As she forced her attention back to the task of finishing the maintenance list, some small, rebellious part of her wondered how it would feel to make love with Vern.

* * *

“What's gotten into you?” Mark harassed him over the command frequency.

Vern triggered the radio to answer Mark. “Maybe I'm just this good.” He was flying fast and clean this morning—so deep in the groove that no one could touch him.

“Nope,” Mark replied cheerily. “Now punch the center of the saddle in grid S-34 and let's see if we can stop this section from jumping to the next ridge. Watch the winds.”

Vern had been watching them but appreciated the extra warning. The fire was climbing the ridge face, sucking up cold air to feed the base of the flames with its powerful heat-driven upwelling. When the hot air and smoke crested the first ridge, it rode skyward in a massive plume that reached the jet stream another twenty thousand feet up. There the smoke was sheared off to the east, settling over Missoula, Butte, Bozeman, and Billings before moving out to shadow the Great Plains.

But at the crest of the ridge, the rising hot air separated from some of the cold air it had dragged aloft but not had time to heat. On the verge of the saddle—where a high mountain valley separated the ridgeline from an even higher one beyond it—a horizontal rotor of wind was forming. It was as if someone held a giant rolling pin made of wind horizontally over the valley and was beginning to spin it on its handle.

Curls of smoke were being dragged down past the ridge by the slow rotor. And where there was smoke, there were cinders able to ignite new fires in the valley and up the next ridge. To stop it, they had to coat the area with retardant.

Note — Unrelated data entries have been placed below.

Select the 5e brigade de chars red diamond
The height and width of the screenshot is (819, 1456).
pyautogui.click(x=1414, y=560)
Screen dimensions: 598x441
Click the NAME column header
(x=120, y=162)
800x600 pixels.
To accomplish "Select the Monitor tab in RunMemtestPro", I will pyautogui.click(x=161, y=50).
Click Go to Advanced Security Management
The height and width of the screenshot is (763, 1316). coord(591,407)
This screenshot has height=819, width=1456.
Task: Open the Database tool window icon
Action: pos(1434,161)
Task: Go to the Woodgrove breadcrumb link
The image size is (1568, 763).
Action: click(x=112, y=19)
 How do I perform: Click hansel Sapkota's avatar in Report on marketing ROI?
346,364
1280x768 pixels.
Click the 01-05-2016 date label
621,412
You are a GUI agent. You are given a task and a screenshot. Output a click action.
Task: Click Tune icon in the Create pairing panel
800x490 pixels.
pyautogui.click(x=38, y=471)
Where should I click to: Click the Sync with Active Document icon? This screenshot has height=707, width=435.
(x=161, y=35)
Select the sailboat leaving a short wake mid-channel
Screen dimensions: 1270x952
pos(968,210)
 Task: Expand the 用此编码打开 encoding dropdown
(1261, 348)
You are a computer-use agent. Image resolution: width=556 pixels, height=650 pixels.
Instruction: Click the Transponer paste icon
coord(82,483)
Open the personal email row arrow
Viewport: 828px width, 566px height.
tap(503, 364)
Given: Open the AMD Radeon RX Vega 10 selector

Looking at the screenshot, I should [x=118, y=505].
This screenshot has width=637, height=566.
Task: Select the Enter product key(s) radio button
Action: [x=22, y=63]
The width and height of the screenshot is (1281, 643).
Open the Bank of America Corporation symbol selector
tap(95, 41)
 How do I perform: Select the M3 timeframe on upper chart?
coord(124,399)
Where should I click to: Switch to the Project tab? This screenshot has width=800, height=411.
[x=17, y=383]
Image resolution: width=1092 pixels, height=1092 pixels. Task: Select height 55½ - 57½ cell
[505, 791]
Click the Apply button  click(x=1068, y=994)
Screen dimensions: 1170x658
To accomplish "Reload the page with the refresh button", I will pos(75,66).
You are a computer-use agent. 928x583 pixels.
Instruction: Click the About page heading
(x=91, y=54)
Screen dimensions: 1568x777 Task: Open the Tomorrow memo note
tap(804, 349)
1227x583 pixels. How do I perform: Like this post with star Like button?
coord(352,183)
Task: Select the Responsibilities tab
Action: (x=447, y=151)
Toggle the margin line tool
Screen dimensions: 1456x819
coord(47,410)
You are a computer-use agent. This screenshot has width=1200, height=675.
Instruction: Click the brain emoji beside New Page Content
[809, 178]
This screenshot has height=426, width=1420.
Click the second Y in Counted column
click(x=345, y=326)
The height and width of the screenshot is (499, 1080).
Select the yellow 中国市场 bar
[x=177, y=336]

“Mark,” Vern called over the radio, “I'm going to take this one a bit high. Jeannie, hang back and let's see what my drop does. I don't like the way this pattern is forming.”

“Roger that.” Jeannie might be a better pilot, he hated to admit. She was a bloody natural. But his six years of service flying and four years actually on wildfires to her two on fires made him a better flier when it got ugly. And this looked like it might be shifting toward ugly.

“Hang on,” Steve called from his usual seat in the back of Emily's chopper. “Let me send the drone in ahead of you.”

Vern held back and waited for the tiny craft to come zipping down from whatever section of the fire it had been observing. Less than a minute later, the tiny cross shape, six feet long with a ten-foot wingspan, zipped by overhead.

Vern tipped the cyclic forward and followed the drone in. He stayed back as far as he could and still see it clearly. The drone only had one speed, so he followed it in at ninety miles per hour, half what his bird could do. That was okay by him. It gave him a wide margin of power and maneuverability if he needed it.

Most of it was clear air. The edges of the smoke weren't doing anything violent; some wind shear perhaps, but he wasn't going anywhere near those. Their job was a series of runs down the back side of the saddle to coat the trees.

There was that strange curl again. Almost as if it was the clear air that was in turmoil, not the smoke-filled air.

At least he was far enough back that he'd have time to react if it—

The drone slammed down and sideways. No gentle shift; it was there one instant and flung into the saddle and the smoke the next.

At ninety miles per hour, Vern had about two seconds to react.

He hauled up on the collective, teasing the very edge of blade stall, and heaved the collective sideways to cut across the wind current. The wind roll that he'd observed had, somewhere in the last thirty seconds, become a microburst downdraft.

He felt his heavy bird fighting it. Shifting right though, he was pulling left. A swirl of smoke wrapped about him, cutting his visibility to zero.

At full lift on the rotors, his distance-to-ground radar was feeding him a strong negative even though the rate-of-climb gauge was pinned positive.